Согласно этим принципам, если бы король оставался верен своему долгу, он мог бы апеллировать к нации против всякой меры, угрожающей его неприкосновенности. Но теперь, сам привлеченный к суду нации, каким образом, под каким предлогом может он ссылаться на свою неприкосновенность, которую он получил для защиты нации, а использовал для ее угнетения?

Но разве Людовик уже не судился? Разве он не был наказан лишением конституционного трона? Разве он может быть подвергнут вторичному суду, вторичному наказанию?
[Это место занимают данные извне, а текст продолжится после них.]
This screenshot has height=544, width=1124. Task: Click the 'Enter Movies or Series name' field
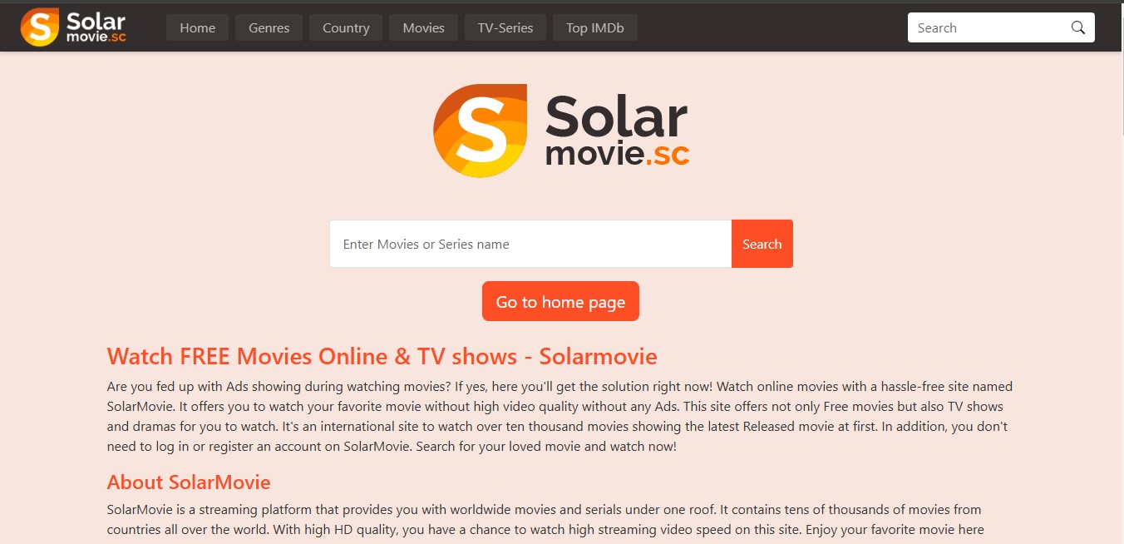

Это возражение — если нам приведут его — будет неточно.

Если бы конституция оставалась в силе, если бы Законодательное собрание, основываясь на ней, низложило Людовика XVI и назначило ему преемника, — тогда действительно низложение явилось бы карой и вторичное наказание противоречило бы конституции. Но нация, имеющая безусловное право изменять конституцию, поручила своим представителям выработать новую. Облеченные ее неограниченными полномочиями, вы не лишили Людовика, как недостойного, королевского сана, но объявили, что королей во Франции больше не будет; вы уничтожили королевскую власть не потому, что Людовик был виновен, а потому, что свобода невозможна без равенства, а равенство — без республики. Вы, стало быть, не судили Людовика XVI, не наказывали его: вы в данном случае совершенно не принимали во внимание его личности. Он был королем только по милости монархической конституции; он как нельзя более естественно перестал быть королем при первом порыве нации к республиканской конституции.